There is a reason why the words ‘holy’ and ‘health’ have common root in a word that means ‘whole’, and that is because the concepts have a significant overlap, while being developed in certain different ways.
To be holy is, basically, for an organism to be functioning well, and in particular as relates to God, i.e., the Good. This suggests states not just of what we would call ‘well being’ in a secular sense, but also things from a Christian perspective like an indwelling presence of the Holy Spirit, say, and more generally having a disposition of aligning oneself with and being guided by God.
To be healthy is, basically, for an organism to be functioning well, but it doesn’t specify something like God, so the concept as it is typically used in English-speaking culture has a secular or agnostic virtue to it.
In both cases, there is an idea of ‘wholeness’, or well-integrated functioning of an organism that brings it towards what is good.
In its essence, I think, it is useful to conceive of ‘holiness’ in its full state as including the secular concept of health, but then adding to it by drawing out and emphasizing a spiritual component of health in addition.

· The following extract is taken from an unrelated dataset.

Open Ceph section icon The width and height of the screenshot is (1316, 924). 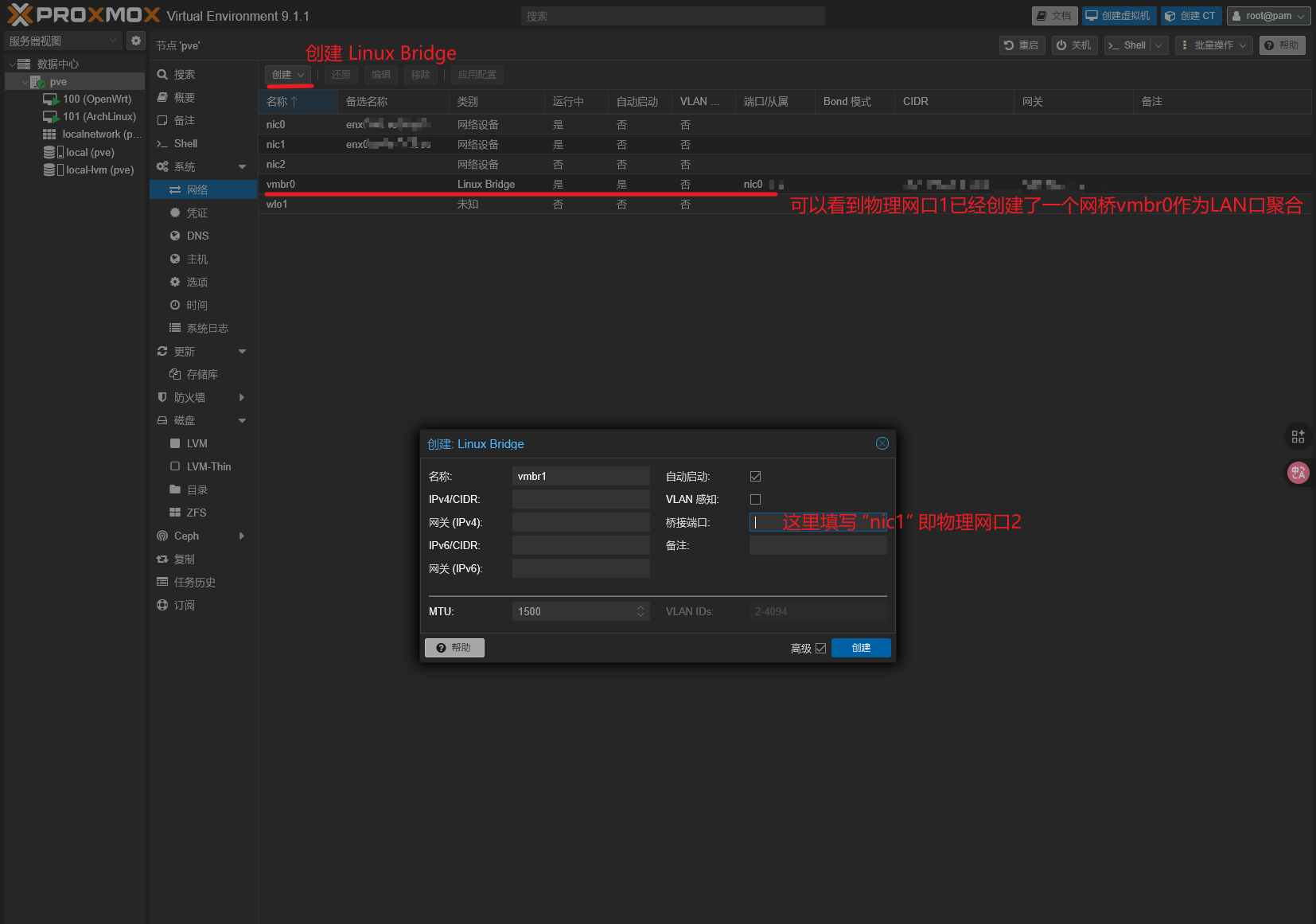click(162, 536)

(Indeed, in Christianity ‘Heaven’ is a society that is brought about where citizens have vigorous, robust, bodily or physical health. Similarly, consider the idea in Christianity that the Christ is ’the way [to God], the truth, and the life.’)
It seems obvious on reflection that optimum human functioning includes something like a spiritual aspect, and therefore the concept of holiness is or can be useful, whether one is monotheistic, polytheistic, atheistic, or what have you.